AIM OF THE EXERCISE → What should you transcribe? Every line from the top of the records below through the line with "[Open Messenger support app] (128, 2558)", exactly, and no pictures.

· · · · ·

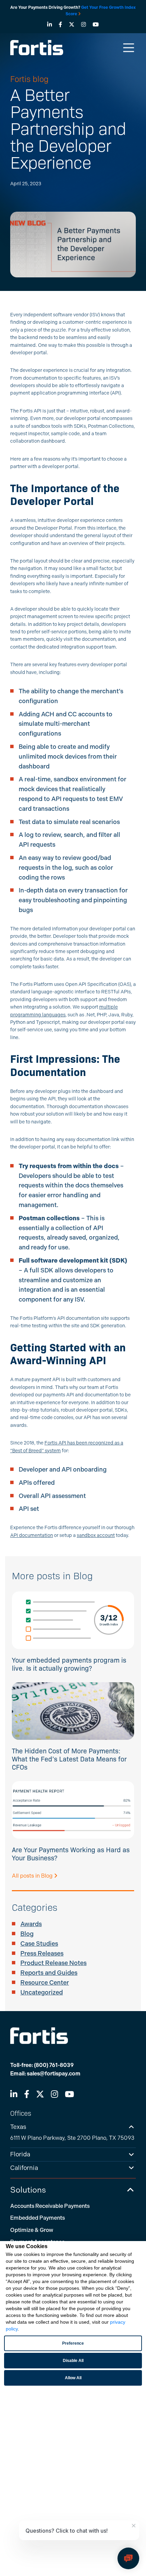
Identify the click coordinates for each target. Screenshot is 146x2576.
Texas (18, 2127)
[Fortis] (36, 47)
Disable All (73, 2360)
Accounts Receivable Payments (50, 2206)
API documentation (31, 1535)
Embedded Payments (37, 2218)
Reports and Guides (48, 1973)
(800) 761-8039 (54, 2065)
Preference (73, 2343)
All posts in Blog (33, 1876)
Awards (31, 1924)
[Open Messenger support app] (128, 2558)
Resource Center (44, 1982)
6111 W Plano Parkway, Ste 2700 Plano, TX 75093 (72, 2138)
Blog (27, 1934)
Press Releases (41, 1953)
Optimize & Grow (31, 2230)
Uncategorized (41, 1992)
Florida (20, 2154)
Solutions (28, 2190)
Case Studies (39, 1943)
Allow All (73, 2378)
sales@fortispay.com (53, 2073)
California (24, 2168)
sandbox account (96, 1535)
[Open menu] (128, 47)
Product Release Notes (53, 1963)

· · · · ·

EXERCISE OUTPUT →
Identify the click coordinates for each target. Screenshot is 146x2576.
Texas (18, 2127)
[Fortis] (36, 47)
Disable All (73, 2360)
Accounts Receivable Payments (50, 2206)
API documentation (31, 1535)
Embedded Payments (37, 2218)
Reports and Guides (48, 1973)
(800) 761-8039 (54, 2065)
Preference (73, 2343)
All posts in Blog (33, 1876)
Awards (31, 1924)
[Open Messenger support app] (128, 2558)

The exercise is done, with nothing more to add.